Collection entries
========
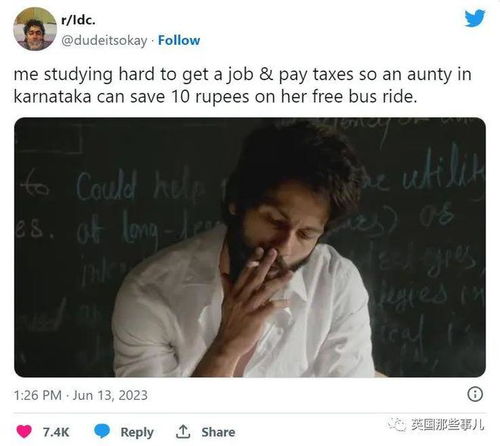Click the blue reply bubble icon

point(102,431)
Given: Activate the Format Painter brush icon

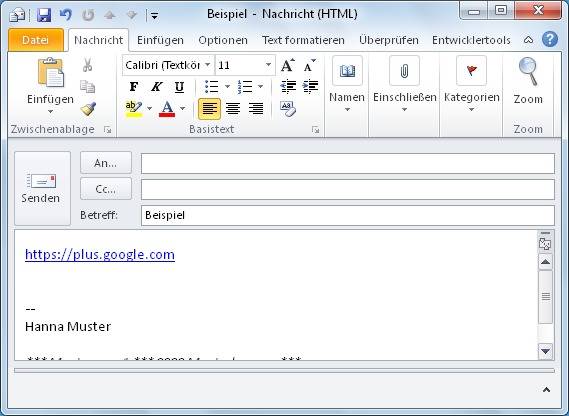Looking at the screenshot, I should [x=88, y=109].
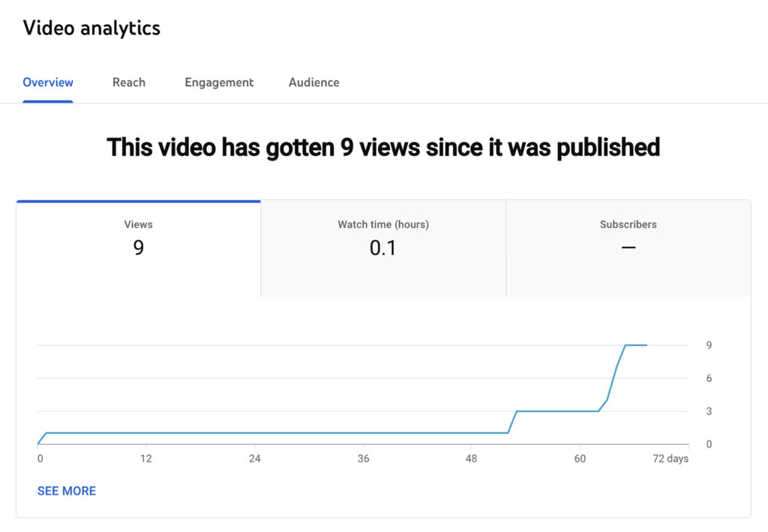Select the Views metric card

pyautogui.click(x=138, y=238)
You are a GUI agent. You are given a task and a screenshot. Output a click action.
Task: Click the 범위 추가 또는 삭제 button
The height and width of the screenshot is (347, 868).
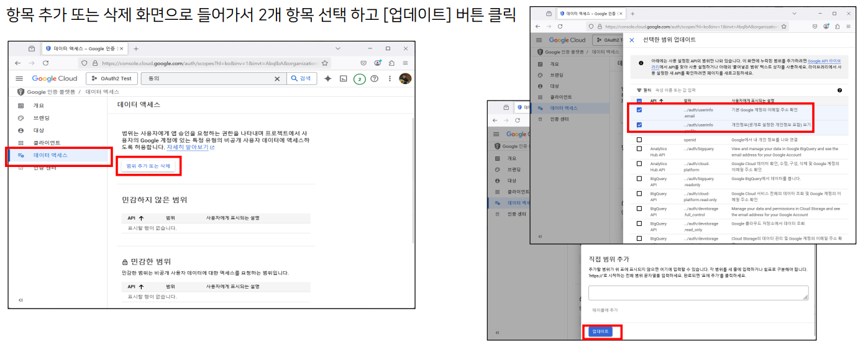(148, 166)
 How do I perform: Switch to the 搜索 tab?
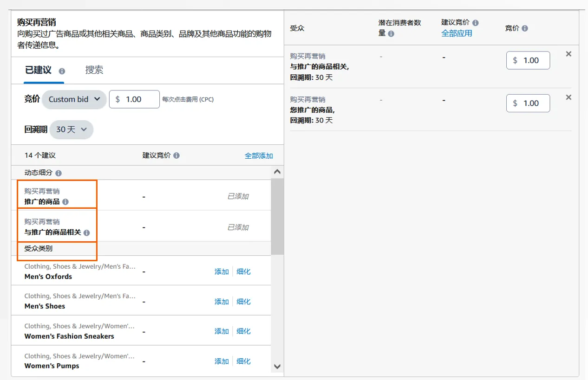click(x=94, y=70)
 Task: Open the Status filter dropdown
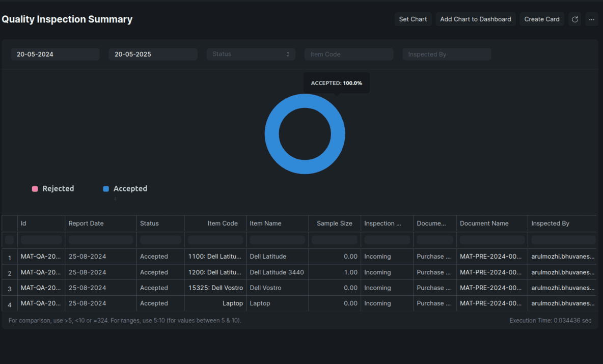pos(251,54)
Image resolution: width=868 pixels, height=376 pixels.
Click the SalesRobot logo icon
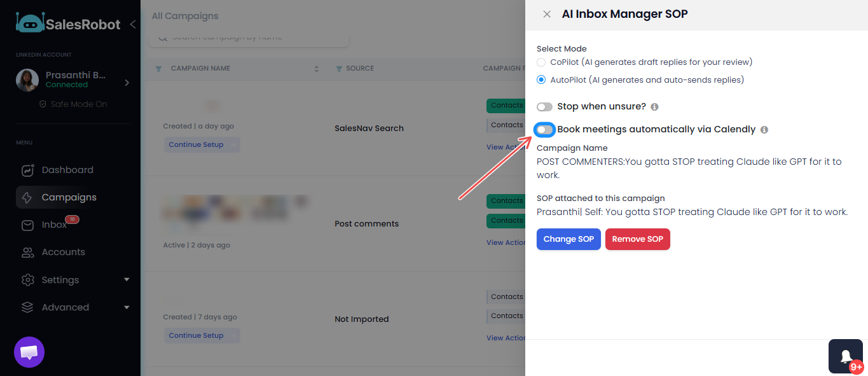(29, 23)
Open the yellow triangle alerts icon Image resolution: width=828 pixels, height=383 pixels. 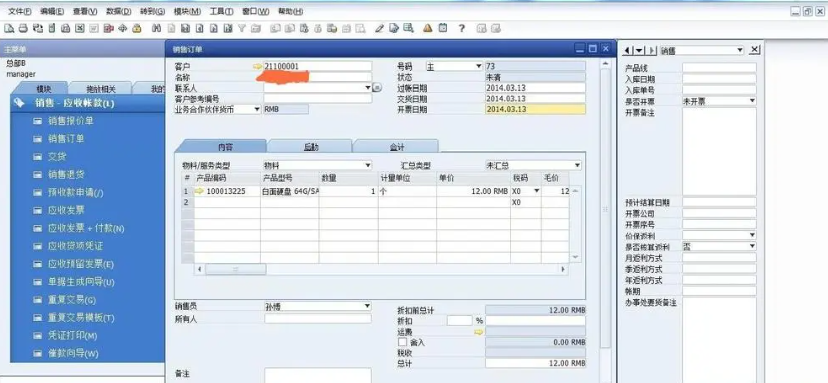(428, 28)
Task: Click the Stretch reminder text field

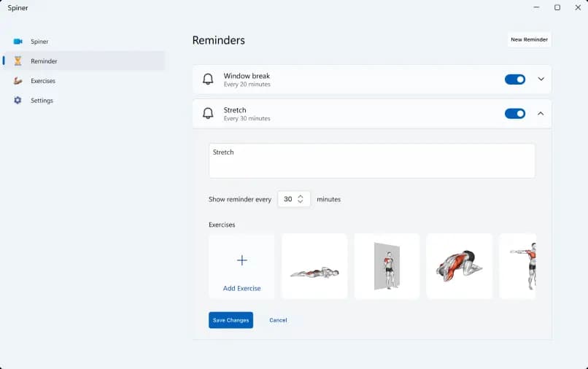Action: pyautogui.click(x=371, y=161)
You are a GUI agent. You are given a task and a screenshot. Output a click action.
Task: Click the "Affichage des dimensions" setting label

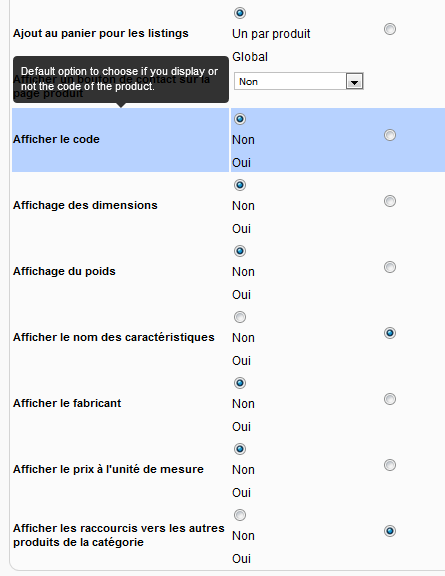pyautogui.click(x=85, y=205)
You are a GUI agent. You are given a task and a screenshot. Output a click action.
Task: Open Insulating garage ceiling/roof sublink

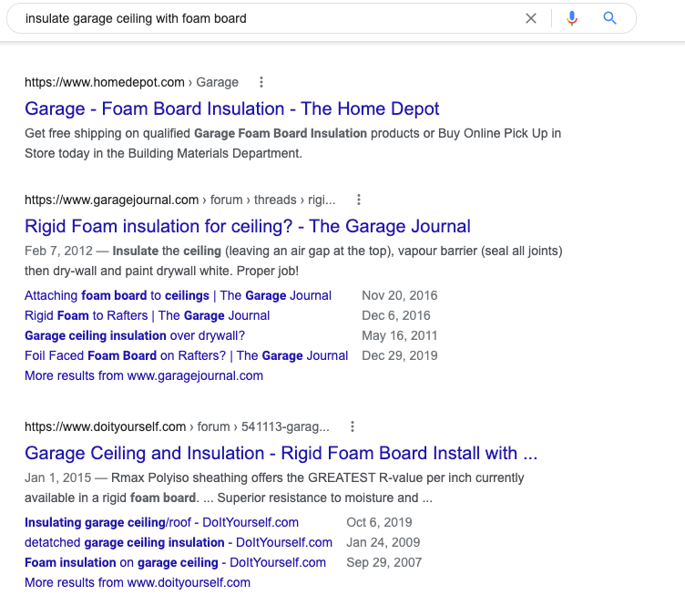(161, 522)
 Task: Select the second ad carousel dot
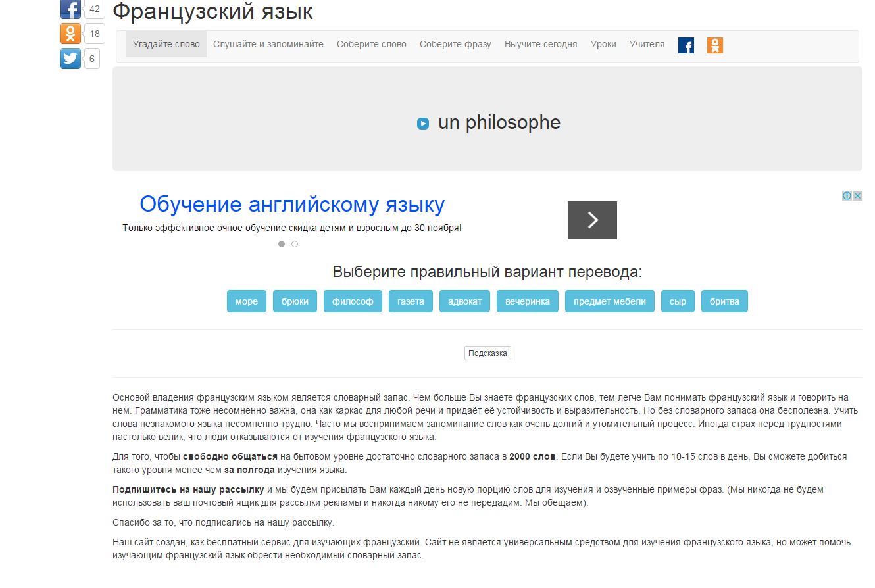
========
* Problem description: No pictures should appear in the copy. Print exactly the lines above from the line containing "Task: Click the Stretch reminder text field" through the last line of the data.

* Answer space:
Task: Click the Stretch reminder text field

Action: pyautogui.click(x=371, y=161)
You are a GUI agent. You are given a task and a screenshot. Output a click action.
Task: Click the "Affichage des dimensions" setting label

pyautogui.click(x=85, y=205)
You are a GUI agent. You are given a task and a screenshot. Output a click action.
Task: Open Insulating garage ceiling/roof sublink

(161, 522)
 Task: Select the second ad carousel dot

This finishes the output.